通常この問題は、売り手と買い手が複数いることで解決される。しかし、著作権のある商品は、売り手が複数いないのでこれが出来ないのだ。
「独占」を許可する場合、それなりの規制と条件が必要だ。
ある企業に独占状態を認める場合、通常、法律や政府は、独占させるだけのまっとうな理由の他に、規制も与える。例えば、電力会社やガス会社、鉄道会社も事実上の地域独占といって良いだろうが、こういったものは勝手に値上げをして消費者に不利益を与えないよう、通常は価格を認可制などにする。さらに、特定の利用者に対しサービスを提供しないなどといったことはできない。
著作権に関しても、こういったことが行われたとしても全く不自然ではない。確かに著作物は確かに生活に必ず必要なものではない。だから、価格に対する拘束はそれほど必要ない。しかし、供給元が自分だけであること、独占状態であることを良いことに、相手に不利益な取引を強要してはいけない。これが私が言いたいことなのだ。
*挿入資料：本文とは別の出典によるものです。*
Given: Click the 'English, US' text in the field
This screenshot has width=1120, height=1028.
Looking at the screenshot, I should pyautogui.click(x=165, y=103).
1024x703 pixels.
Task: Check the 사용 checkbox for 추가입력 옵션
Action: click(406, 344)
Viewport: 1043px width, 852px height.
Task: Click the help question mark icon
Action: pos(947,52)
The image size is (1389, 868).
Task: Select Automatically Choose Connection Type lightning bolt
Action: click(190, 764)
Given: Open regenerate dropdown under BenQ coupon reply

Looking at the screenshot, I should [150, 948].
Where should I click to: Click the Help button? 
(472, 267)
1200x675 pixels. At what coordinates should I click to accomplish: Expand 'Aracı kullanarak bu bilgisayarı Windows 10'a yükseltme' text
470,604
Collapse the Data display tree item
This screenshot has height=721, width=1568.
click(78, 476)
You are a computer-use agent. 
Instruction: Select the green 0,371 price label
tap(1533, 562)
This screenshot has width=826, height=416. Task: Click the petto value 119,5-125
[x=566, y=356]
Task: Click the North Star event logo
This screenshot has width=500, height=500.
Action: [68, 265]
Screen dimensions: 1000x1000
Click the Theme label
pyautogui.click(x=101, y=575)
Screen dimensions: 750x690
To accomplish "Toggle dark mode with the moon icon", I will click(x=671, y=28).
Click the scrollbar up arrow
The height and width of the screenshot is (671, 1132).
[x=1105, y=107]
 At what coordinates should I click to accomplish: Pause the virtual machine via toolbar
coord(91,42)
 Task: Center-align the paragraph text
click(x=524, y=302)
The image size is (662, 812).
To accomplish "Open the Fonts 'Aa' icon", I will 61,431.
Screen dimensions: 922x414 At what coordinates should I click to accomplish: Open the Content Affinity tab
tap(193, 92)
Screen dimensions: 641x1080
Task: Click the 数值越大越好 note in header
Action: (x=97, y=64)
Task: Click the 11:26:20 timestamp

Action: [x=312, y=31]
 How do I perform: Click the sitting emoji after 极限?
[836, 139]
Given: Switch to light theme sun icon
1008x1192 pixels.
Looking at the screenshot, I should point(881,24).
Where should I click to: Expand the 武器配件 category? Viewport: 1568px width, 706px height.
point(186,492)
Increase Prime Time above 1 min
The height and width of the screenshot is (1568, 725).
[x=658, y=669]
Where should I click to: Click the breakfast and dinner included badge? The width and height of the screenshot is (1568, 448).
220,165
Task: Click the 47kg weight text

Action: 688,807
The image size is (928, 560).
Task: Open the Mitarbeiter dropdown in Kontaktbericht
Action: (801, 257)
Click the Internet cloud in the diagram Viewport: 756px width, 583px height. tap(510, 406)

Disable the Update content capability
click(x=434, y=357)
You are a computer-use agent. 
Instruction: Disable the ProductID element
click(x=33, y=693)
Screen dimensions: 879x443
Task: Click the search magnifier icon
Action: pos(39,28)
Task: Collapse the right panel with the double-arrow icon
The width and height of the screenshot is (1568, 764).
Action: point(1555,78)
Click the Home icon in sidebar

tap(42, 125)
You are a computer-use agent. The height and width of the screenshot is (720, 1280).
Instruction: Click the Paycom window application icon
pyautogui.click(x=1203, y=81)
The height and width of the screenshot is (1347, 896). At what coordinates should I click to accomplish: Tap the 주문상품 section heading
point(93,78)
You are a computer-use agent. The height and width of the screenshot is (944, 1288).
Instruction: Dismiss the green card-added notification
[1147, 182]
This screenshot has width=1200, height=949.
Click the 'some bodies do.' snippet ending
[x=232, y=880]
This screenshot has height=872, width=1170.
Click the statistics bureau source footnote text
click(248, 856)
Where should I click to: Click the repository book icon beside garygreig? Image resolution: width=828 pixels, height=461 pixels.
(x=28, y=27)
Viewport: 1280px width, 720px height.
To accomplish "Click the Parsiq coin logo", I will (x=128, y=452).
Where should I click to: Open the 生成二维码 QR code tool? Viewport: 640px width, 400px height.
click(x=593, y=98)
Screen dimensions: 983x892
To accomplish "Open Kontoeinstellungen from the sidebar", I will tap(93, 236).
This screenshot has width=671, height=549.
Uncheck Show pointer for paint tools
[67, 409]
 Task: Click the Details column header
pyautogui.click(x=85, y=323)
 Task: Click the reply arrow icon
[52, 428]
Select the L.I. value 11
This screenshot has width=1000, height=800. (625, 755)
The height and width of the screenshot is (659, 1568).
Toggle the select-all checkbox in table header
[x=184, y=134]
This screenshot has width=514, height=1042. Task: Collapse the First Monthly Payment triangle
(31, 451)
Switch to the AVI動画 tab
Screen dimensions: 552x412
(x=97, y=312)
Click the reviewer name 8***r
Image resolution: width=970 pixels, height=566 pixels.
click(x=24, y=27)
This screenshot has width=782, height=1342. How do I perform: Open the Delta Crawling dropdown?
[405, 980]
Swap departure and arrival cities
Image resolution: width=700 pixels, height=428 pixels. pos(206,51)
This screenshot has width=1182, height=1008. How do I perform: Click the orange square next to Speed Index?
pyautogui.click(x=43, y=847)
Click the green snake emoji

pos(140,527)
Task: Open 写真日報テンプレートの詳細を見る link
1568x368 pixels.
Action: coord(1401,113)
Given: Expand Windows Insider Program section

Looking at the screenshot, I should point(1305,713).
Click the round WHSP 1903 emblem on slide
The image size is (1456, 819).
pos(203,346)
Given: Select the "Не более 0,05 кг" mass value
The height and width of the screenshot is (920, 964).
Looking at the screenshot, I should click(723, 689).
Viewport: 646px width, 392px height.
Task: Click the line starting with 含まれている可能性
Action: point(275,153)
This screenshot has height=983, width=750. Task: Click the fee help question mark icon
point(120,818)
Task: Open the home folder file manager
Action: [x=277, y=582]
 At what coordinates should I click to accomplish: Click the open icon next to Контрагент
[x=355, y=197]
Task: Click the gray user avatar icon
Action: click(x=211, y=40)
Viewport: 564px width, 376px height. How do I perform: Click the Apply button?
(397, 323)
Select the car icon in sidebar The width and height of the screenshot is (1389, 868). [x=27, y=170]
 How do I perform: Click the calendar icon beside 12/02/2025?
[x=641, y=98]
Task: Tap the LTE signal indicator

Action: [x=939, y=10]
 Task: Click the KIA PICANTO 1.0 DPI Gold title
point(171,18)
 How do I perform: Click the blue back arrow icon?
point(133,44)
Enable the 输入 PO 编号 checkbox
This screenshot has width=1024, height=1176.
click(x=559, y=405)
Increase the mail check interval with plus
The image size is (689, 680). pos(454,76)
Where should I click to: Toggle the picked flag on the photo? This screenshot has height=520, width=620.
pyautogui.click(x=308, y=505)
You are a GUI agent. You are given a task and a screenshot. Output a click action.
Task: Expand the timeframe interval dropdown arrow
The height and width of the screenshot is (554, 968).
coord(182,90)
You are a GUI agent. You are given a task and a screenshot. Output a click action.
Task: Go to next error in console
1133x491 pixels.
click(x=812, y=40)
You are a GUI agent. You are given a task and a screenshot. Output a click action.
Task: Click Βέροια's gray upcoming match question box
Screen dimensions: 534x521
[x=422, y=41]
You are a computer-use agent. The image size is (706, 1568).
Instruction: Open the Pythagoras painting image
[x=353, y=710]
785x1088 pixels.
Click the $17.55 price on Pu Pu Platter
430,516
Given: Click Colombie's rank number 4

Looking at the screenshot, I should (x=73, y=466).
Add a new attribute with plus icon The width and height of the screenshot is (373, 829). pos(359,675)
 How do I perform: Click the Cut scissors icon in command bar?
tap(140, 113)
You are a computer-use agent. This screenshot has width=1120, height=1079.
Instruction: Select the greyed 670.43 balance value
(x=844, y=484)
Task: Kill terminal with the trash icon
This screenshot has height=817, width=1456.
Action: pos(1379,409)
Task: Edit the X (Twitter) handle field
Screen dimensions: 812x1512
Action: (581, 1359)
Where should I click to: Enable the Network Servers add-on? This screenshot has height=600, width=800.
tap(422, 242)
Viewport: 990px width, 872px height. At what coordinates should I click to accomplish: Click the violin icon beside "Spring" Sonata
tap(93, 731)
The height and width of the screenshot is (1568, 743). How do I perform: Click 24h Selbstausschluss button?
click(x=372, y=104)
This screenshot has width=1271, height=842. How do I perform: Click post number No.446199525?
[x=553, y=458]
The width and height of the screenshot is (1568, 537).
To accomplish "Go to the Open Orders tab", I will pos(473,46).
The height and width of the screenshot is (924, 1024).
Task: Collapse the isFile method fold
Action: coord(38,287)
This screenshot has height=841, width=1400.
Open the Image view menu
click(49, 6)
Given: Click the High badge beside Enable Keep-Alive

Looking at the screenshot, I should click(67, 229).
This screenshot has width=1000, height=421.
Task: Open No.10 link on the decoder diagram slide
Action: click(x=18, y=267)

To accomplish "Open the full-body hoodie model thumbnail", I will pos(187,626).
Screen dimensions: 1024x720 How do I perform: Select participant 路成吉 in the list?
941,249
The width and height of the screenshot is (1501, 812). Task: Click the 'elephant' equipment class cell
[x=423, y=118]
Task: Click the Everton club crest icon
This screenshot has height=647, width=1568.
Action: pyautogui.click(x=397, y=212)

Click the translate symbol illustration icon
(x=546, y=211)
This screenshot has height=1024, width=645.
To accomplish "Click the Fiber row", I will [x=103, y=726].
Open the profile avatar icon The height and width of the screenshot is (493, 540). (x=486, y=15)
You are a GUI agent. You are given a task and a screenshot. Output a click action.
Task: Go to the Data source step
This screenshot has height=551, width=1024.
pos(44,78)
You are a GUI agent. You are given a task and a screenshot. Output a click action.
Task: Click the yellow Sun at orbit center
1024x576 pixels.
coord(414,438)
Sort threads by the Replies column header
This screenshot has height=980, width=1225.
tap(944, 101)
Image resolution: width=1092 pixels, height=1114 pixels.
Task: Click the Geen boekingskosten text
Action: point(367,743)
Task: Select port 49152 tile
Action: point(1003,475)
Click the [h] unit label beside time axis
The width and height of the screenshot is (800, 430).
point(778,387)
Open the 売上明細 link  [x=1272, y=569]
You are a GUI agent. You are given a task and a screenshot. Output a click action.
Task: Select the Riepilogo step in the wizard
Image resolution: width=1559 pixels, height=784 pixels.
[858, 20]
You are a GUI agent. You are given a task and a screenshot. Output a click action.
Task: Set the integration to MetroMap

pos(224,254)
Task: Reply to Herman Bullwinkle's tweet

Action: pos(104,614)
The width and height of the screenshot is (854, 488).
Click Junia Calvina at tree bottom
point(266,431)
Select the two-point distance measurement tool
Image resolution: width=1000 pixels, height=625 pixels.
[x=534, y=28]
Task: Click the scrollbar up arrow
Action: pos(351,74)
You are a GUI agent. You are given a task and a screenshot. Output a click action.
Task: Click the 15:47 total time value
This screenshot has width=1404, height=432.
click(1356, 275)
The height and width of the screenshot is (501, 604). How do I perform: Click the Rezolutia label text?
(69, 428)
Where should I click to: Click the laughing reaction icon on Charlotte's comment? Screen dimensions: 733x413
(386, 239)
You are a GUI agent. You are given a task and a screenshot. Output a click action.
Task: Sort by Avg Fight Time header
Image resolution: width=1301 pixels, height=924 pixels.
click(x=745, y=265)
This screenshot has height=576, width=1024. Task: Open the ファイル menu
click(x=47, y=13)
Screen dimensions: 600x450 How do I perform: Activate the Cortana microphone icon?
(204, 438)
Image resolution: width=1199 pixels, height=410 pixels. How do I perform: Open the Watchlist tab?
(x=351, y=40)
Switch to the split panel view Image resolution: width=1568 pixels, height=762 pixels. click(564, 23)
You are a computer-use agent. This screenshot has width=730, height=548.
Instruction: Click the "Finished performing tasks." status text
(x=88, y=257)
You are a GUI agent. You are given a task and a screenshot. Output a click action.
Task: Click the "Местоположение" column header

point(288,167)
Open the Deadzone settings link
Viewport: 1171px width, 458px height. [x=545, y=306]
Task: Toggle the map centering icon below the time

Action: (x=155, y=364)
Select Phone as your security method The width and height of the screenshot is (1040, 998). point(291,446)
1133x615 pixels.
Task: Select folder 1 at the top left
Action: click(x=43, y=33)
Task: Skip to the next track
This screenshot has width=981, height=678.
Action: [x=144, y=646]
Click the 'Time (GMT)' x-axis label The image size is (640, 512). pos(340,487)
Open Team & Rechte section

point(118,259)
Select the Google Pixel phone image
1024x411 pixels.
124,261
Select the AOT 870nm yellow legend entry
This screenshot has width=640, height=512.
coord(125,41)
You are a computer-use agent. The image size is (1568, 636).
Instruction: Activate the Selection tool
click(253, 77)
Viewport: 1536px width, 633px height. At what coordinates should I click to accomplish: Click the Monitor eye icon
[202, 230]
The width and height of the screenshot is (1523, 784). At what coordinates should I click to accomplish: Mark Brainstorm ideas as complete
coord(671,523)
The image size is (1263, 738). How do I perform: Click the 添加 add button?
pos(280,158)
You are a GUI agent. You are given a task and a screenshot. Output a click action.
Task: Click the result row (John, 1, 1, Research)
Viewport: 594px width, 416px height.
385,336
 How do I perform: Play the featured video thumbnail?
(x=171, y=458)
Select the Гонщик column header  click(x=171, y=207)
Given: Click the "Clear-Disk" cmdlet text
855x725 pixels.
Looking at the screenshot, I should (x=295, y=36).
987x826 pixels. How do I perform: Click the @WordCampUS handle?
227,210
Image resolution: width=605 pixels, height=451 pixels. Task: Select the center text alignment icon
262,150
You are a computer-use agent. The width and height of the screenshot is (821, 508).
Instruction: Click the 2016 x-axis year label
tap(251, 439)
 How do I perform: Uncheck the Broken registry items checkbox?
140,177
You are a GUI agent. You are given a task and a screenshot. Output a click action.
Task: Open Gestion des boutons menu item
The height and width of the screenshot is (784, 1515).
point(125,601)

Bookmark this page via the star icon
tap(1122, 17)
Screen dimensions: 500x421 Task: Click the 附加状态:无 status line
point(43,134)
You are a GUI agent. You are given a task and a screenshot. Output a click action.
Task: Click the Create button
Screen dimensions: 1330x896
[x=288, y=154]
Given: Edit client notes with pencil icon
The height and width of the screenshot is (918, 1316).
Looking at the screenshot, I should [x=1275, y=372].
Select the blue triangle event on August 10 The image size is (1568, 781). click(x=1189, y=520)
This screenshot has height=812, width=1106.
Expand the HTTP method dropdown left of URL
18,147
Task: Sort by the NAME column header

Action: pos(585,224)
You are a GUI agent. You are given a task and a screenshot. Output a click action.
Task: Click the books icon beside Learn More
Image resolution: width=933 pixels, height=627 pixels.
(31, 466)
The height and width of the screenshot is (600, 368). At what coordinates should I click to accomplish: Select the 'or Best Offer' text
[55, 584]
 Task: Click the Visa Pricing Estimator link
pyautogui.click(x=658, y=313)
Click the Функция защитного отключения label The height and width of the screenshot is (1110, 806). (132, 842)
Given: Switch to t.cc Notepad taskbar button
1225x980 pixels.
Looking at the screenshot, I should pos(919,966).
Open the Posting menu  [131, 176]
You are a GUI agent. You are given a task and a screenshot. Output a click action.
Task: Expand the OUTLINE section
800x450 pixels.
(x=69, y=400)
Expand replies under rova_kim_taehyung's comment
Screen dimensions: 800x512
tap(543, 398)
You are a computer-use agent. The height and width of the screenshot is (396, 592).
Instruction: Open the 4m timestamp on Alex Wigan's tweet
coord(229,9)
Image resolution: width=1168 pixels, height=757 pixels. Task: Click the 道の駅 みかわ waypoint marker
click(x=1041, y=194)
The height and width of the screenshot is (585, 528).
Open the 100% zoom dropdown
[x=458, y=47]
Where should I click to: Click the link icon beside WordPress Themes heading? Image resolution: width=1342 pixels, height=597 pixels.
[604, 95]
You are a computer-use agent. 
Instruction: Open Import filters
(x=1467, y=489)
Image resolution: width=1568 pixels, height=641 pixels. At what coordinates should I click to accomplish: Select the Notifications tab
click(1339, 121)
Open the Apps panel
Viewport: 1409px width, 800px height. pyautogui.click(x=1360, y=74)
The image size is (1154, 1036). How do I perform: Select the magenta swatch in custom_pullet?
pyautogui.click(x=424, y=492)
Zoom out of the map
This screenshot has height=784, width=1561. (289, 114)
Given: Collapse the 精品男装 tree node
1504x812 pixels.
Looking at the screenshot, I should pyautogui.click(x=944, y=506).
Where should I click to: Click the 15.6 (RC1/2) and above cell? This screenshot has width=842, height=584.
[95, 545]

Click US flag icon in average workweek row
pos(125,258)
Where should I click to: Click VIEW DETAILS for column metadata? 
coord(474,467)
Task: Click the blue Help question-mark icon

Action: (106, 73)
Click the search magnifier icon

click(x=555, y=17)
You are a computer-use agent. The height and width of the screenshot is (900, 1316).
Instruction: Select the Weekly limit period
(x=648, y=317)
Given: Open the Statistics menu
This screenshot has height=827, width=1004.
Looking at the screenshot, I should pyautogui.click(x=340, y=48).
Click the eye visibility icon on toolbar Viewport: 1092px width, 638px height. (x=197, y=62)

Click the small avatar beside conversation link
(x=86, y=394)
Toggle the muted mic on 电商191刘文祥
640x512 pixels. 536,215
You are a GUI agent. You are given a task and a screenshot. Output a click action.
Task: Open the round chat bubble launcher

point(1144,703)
「独占」状態を利用して、過度な権利を主張するのは、優越的地位の濫用にあたる。
この「優越的地位の濫用」というのは、独占禁止法にも規定されているレッキとした禁止事項である。そもそも特別に「独占」が許されているのが著作物である。その独占を良いことに優越的地位の濫用を行なうというのはもってのほかだ。
私がここで、著作者が優越的地位を濫用していると思うのが、
最初のページで述べたような事件の類である。例えばある曲が、最初から高いのならまだ良い。「高くても売れた」と解釈されるからだ。しかし、消費者に1,000円でCDを売り、テレビやラジオではどんどん放送され、耳に残り、定着し、流行った曲は、店舗等でも利用されるのが当然だ。その段になって高額の著作権料を要求するというのは、ヤクザの手口だ。何しろ、店舗が流行りの曲をかけようと思ったら高額の著作権料支払うしかなくなるのだ。
もっとも、こういった問題はJASRACが著作権料収納代行を法律により独占していた経緯、そして今も事実上独占していることによるものが大きい。そうでなければ、お店で自分の曲をかけて欲しいアーティストは、著作権料を下げたり要求しなくなっても不思議はないので、競争の起こる余地がある。著作権者一人一人が必ずしもうるさいわけではなく、作曲家本人は全然OKでも、JASRACが許さないというだけであることも全然起こりうるわけだ。JASRAC独占の弊害は大きい。
日本音楽著作権協会(JASRAC)の意見が、著作権者全体の意見であるかのように錯覚しやすいが、全ての著作権者が分からず屋であるとは限らない。
カラオケボックスも一室あたり月に数万円の著作権料をJASRACに支払うらしいが、この金額もJASRACの一存で上げられたらたまらない。すでに投資してしまったカラオケボックスにとってこれは死活問題になる。とにかく、独占状態を利用すればいろいろな不公正な取引を要求できるだろう。そういったことを規制するのもまた、著作権法の役目であるはずなのだ。